WHAT THE TASK ASKS: Could you transcribe all the entries exactly, omitting the pictures?

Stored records
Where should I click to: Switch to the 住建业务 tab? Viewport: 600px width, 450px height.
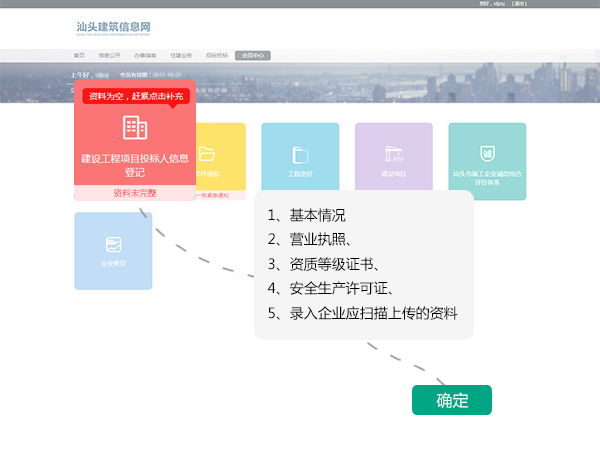coord(181,56)
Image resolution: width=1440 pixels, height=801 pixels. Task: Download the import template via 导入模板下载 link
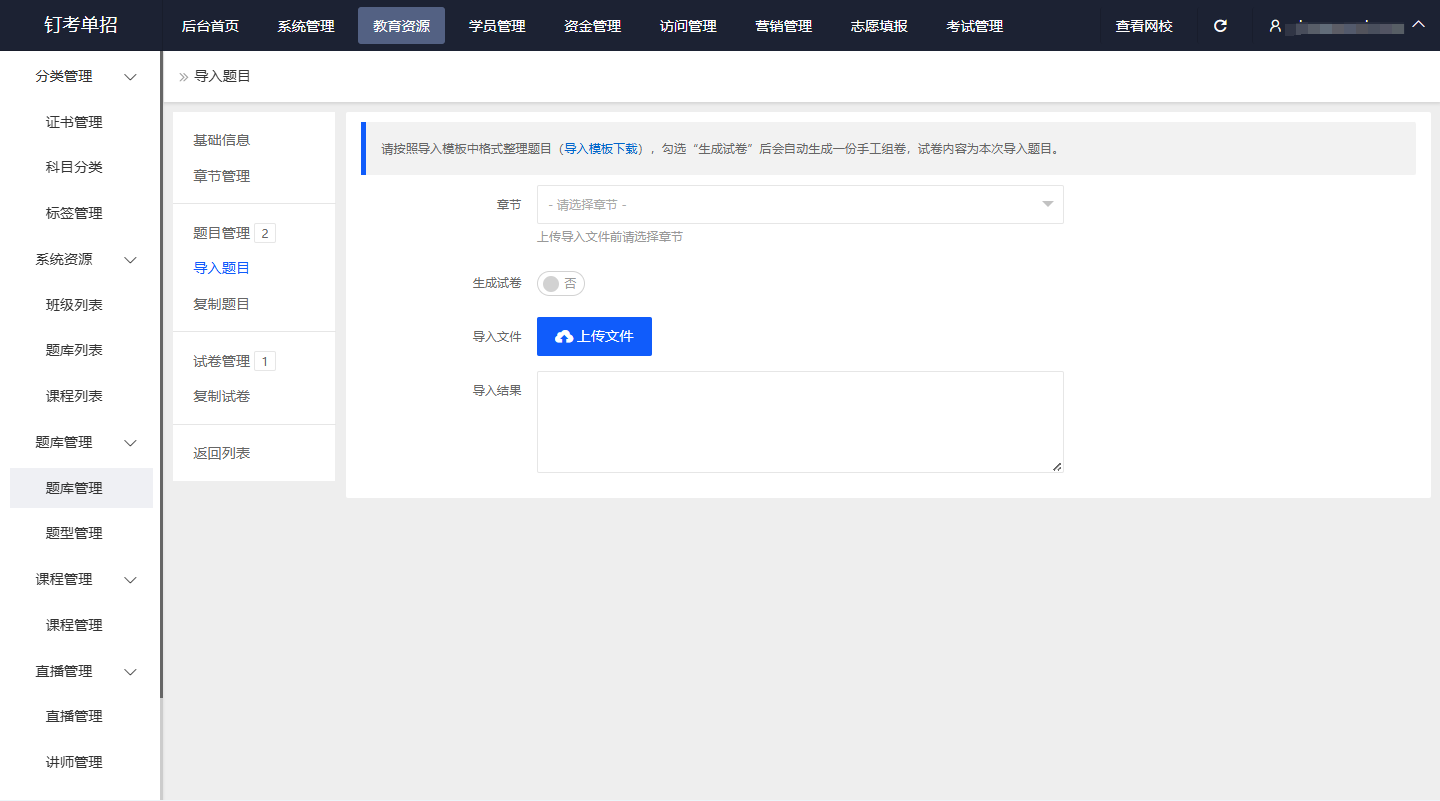tap(601, 149)
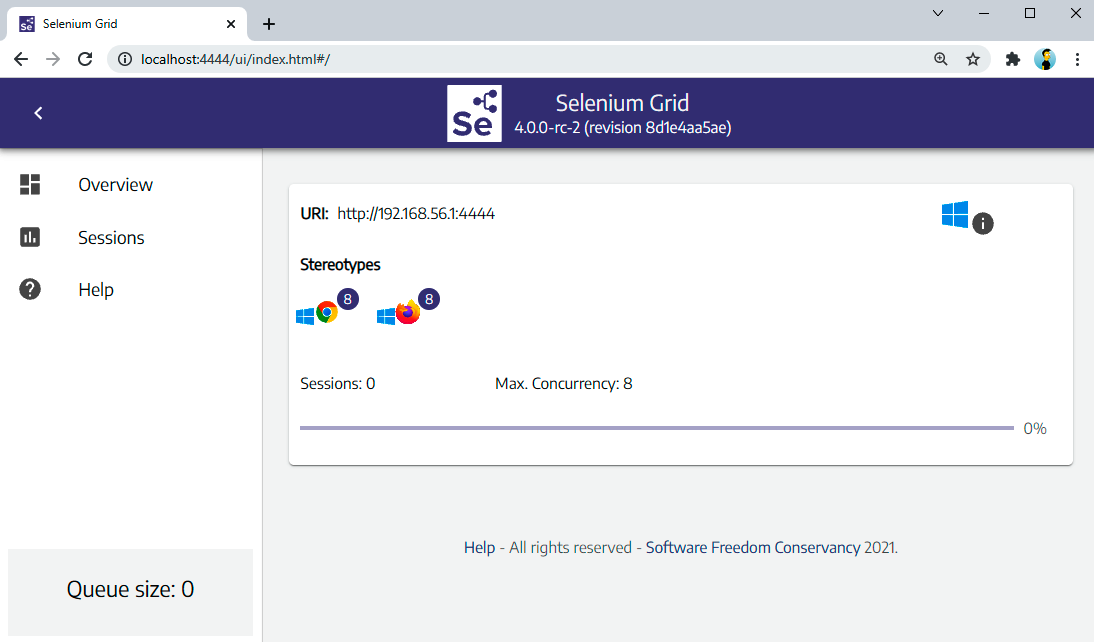Open the footer Help link
Image resolution: width=1094 pixels, height=642 pixels.
pos(479,548)
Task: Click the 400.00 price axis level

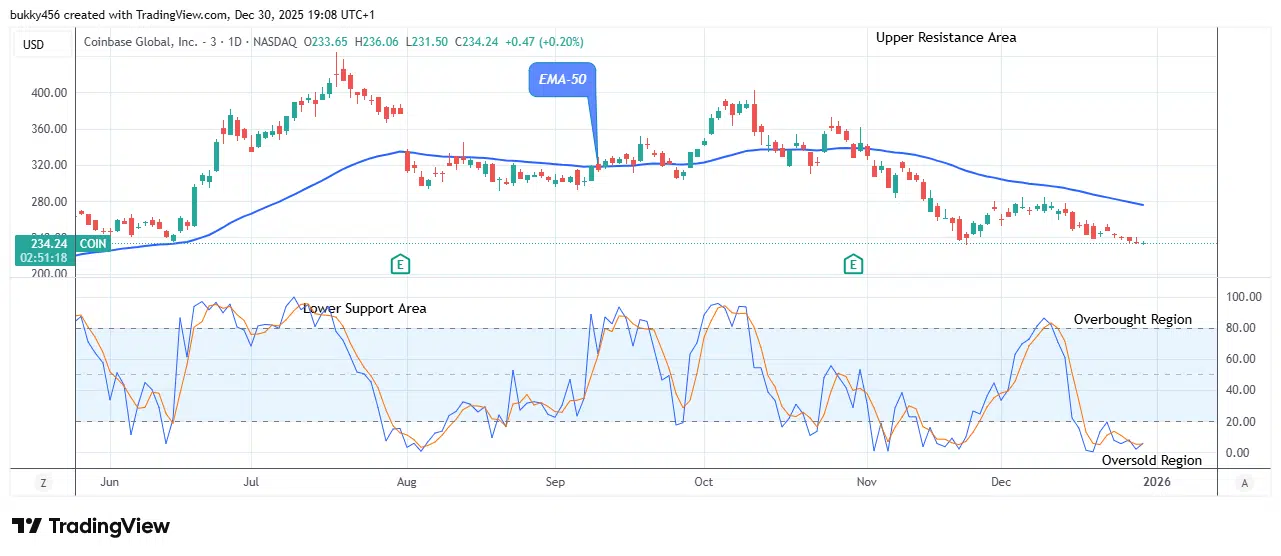Action: pyautogui.click(x=48, y=93)
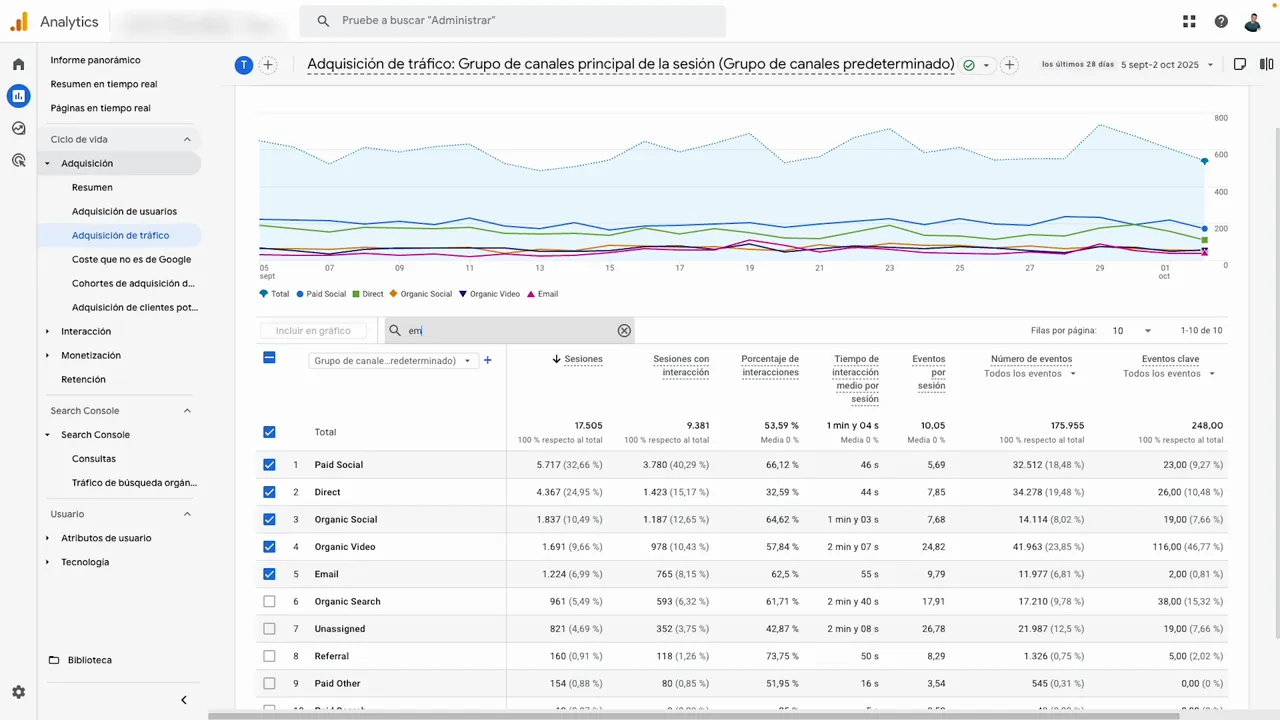The image size is (1280, 720).
Task: Expand the Interacción tree item
Action: point(47,332)
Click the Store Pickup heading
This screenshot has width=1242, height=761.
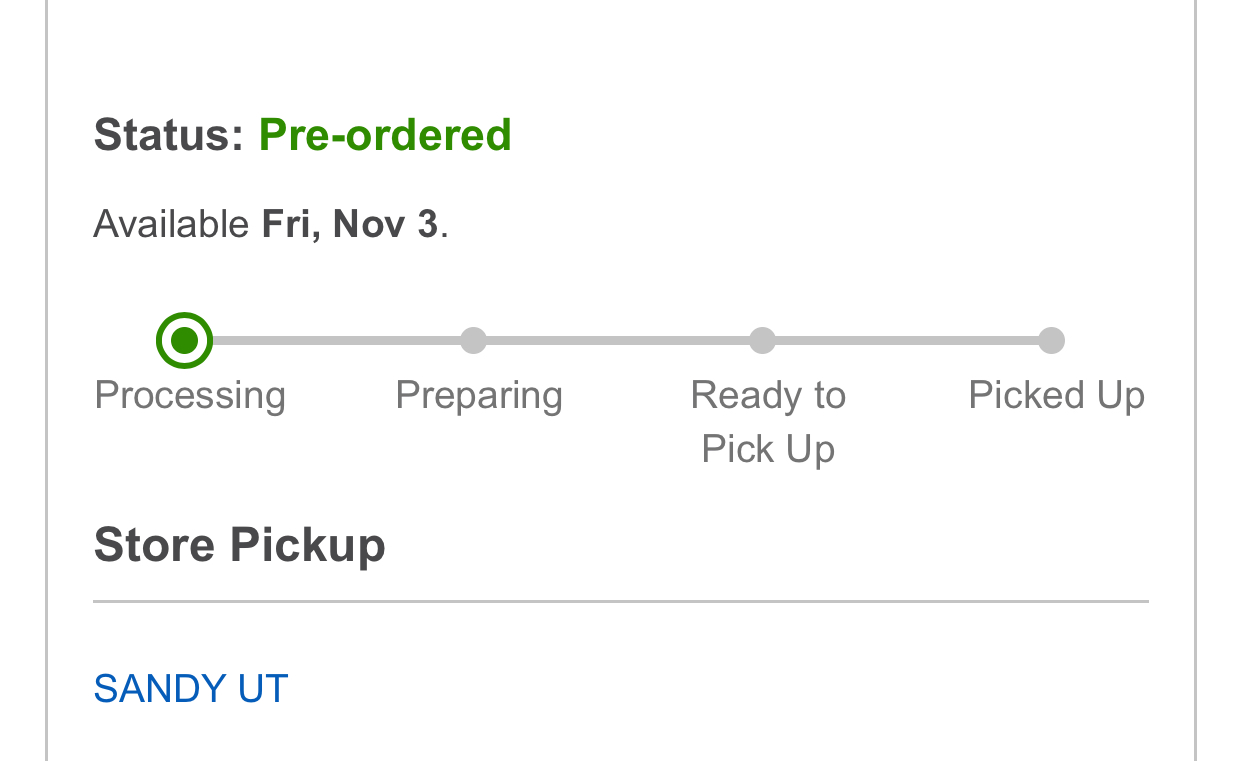239,546
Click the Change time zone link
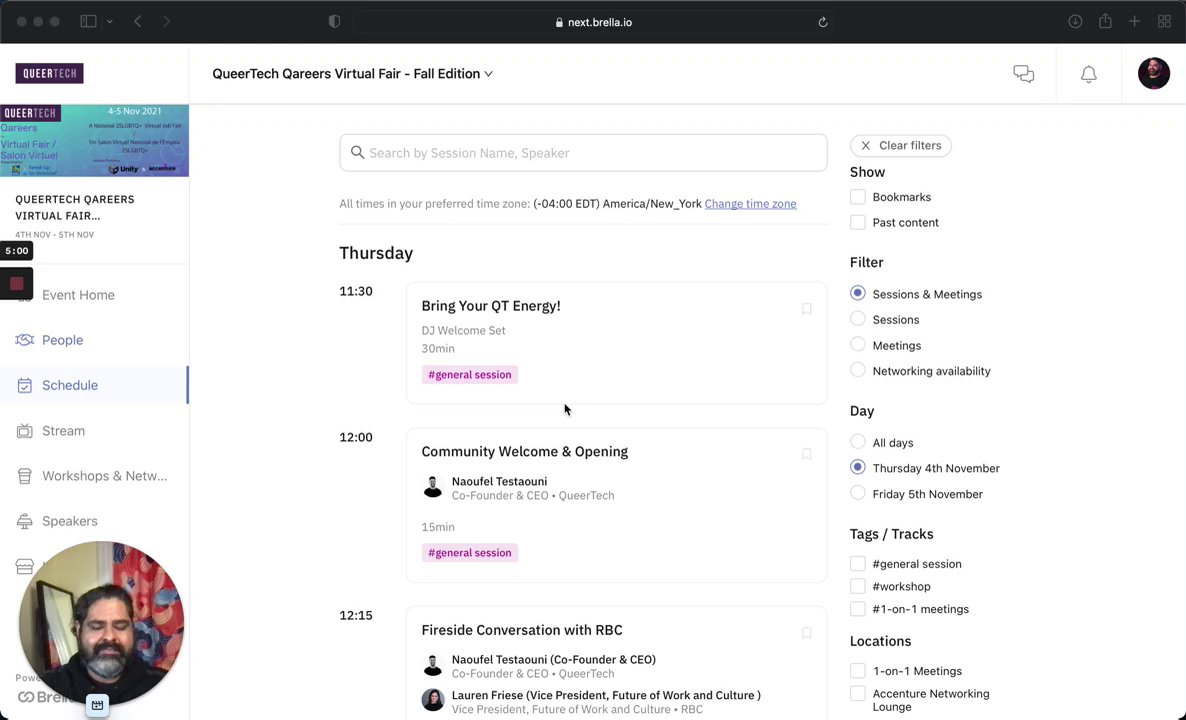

REPLY:
Where should I click to: Switch to the 住建业务 tab? Viewport: 600px width, 450px height.
coord(181,56)
Image resolution: width=1440 pixels, height=801 pixels. Task: Download the import template via 导入模板下载 link
tap(601, 149)
Open the footer Help link
Image resolution: width=1094 pixels, height=642 pixels.
pos(479,548)
Task: Click the 400.00 price axis level

Action: pyautogui.click(x=48, y=93)
The image size is (1280, 720).
Task: Expand the Interacción tree item
Action: point(47,332)
Click the Store Pickup heading
This screenshot has width=1242, height=761.
239,546
Click the Change time zone link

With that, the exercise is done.